_EXERCISE AIM_
Copy the passage of the Water for the World Act article word for word, starting at "The purpose of" and ending at "and Mercy Corps.".

_SOURCE EXCERPT_
BEGIN

= Senator Paul Simon Water for the World Act of 2009 =

The Senator Paul Simon Water for the World Act of 2009, also known as the Water for the World Act, is the name of two identical bills introduced in each house of the United States Congress. The Senate version was introduced March 17, 2009 in the 111th Congress by Dick Durbin (Illinois-D) to the United States Senate as . S. 624 has been cosponsored by 33 Senators. The House of Representatives version of the bill was introduced April 22, 2009 in the 111th Congress by Earl Blumenauer (Oregon-D) to the United States House of Representatives as . HR. 2030 has been cosponsored by 99 Representatives.

The purpose of this bill is to provide 100,000,000 people with first-time access to safe drinking water and sanitation on a sustainable basis by 2015 by improving the capacity of the United States Government to fully implement the Senator Paul Simon Water for the Poor Act of 2005.

This bill has been endorsed by numerous humanitarian organizations including the ONE Campaign, CARE, and Mercy Corps.

==Provisions==

Should this bill become law, it would require the Administrator of the United States Agency for International Development (USAID) to establish an Office of Water within the Bureau for Economic Growth, Agriculture, and Trade. It would also establish the position of Special Coordinator for International Waters; this person would report to the Under Secretary for Democracy and Global Affairs.

END

_DATA_
BEGIN

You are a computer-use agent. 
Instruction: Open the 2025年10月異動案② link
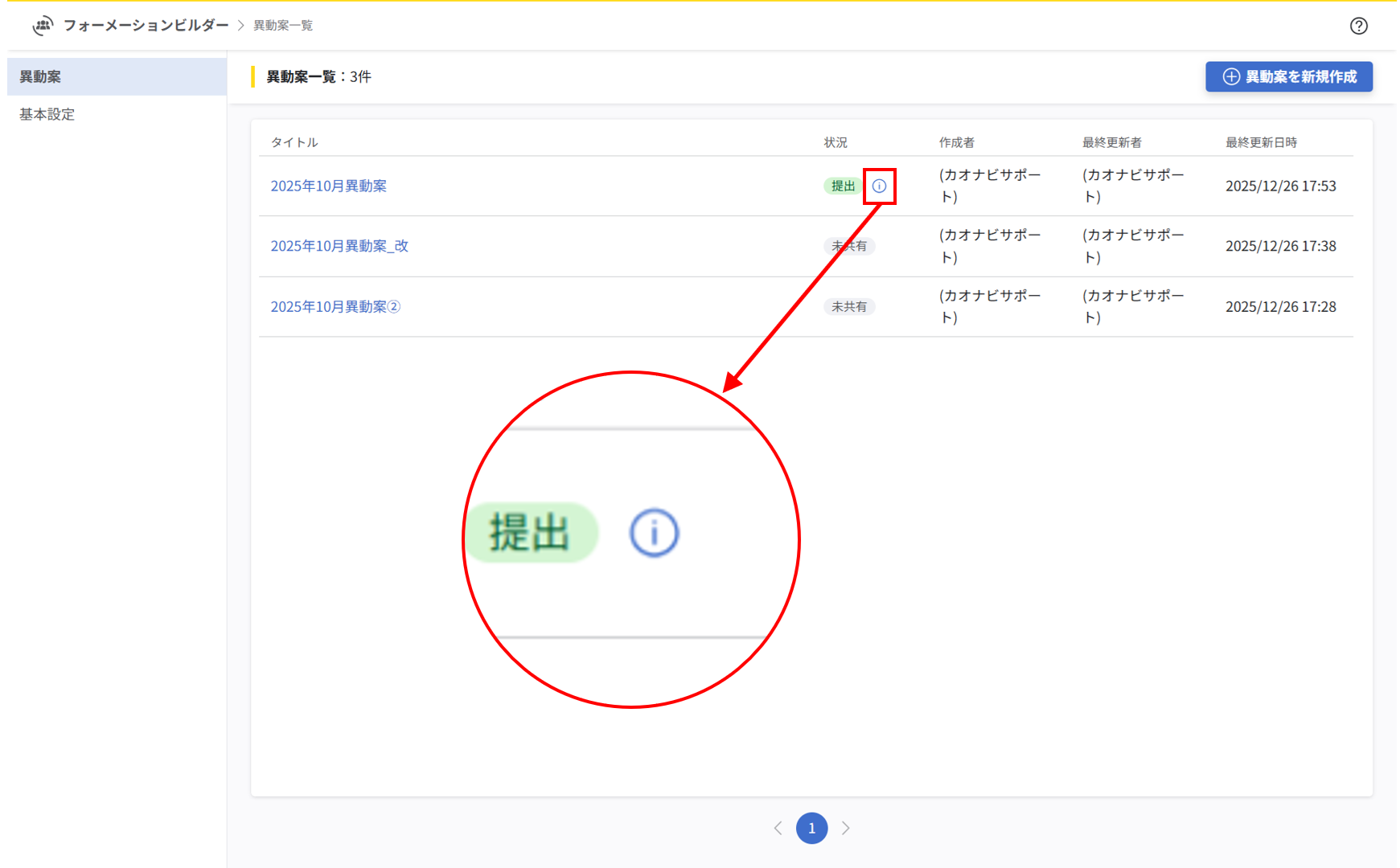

END

_FULL OUTPUT_
The purpose of this bill is to provide 100,000,000 people with first-time access to safe drinking water and sanitation on a sustainable basis by 2015 by improving the capacity of the United States Government to fully implement the Senator Paul Simon Water for the Poor Act of 2005.

This bill has been endorsed by numerous humanitarian organizations including the ONE Campaign, CARE, and Mercy Corps.